Let’s look at three specific psychological benefits that prove why strange wilderness is better than the mainstream alternative.

Here is the strange paradox: after a few hours in the strange wilderness, the “real world” seems stranger. The fluorescent lights. The urgent emails. The unending smallness of the rectangle in your hand. You see it all with fresh, slightly feral eyes.

You are not escaping civilization. You are remembering that you exist outside of it. That your deepest rhythms are not the 9-to-5 or the news cycle, but the angle of the light, the feel of the air, the quiet hum of being a living thing on a living planet. strange wilderness better

The paved path gives you a walk. The strange wilderness gives you yourself back—slightly tired, slightly muddy, and strangely, profoundly better.

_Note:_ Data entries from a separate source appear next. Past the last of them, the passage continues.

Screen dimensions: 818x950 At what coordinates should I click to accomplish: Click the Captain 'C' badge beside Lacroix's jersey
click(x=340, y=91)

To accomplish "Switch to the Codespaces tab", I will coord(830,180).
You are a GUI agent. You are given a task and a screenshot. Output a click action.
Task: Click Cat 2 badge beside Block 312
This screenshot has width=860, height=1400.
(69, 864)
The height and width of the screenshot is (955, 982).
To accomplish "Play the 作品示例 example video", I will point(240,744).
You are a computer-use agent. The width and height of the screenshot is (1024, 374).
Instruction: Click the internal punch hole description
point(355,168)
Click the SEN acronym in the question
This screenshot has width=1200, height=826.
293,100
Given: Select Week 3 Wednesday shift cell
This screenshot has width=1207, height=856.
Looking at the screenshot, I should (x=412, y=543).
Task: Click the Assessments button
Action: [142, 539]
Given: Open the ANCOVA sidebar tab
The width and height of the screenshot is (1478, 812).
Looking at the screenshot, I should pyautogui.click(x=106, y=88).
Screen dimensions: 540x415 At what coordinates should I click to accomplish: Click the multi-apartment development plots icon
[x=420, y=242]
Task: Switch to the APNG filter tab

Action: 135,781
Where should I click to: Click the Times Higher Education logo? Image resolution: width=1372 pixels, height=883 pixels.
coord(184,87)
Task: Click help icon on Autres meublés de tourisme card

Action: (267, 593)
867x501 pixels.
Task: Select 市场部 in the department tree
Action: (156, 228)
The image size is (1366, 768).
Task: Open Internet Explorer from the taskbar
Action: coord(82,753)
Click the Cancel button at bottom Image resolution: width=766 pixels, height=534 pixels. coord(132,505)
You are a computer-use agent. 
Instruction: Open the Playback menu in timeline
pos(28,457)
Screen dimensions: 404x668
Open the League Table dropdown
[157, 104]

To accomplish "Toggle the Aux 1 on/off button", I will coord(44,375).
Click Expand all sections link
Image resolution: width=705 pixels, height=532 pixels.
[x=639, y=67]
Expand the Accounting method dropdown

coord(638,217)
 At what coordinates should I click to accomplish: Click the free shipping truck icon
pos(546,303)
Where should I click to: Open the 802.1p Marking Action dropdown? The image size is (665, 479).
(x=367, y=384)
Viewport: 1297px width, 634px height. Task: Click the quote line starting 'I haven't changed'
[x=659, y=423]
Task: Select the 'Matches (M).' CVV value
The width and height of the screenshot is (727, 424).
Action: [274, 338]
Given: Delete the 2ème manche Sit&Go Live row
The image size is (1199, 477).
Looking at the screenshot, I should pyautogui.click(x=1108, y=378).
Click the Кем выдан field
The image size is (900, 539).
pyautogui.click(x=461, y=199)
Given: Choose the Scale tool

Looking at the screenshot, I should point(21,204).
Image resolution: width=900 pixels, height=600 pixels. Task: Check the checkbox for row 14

So go. Get lost. Get wet. Get weird. The wilderness is not waiting for you to be ready. It has been ready all along. You are the one who has been hiding on the trail. Let’s look at three specific psychological benefits that


The film benefits immensely from its casting. Steve Zahn is a master of the manic, desperate loser archetype. He plays Peter not as a villain, but as a man completely out of his depth, clinging to the wreckage of his father’s legacy.

However, the supporting cast steals the show: The film benefits immensely from its casting

Before we argue why strange wilderness is better, we must define the term. A strange wilderness is not necessarily dangerous. It is disorienting.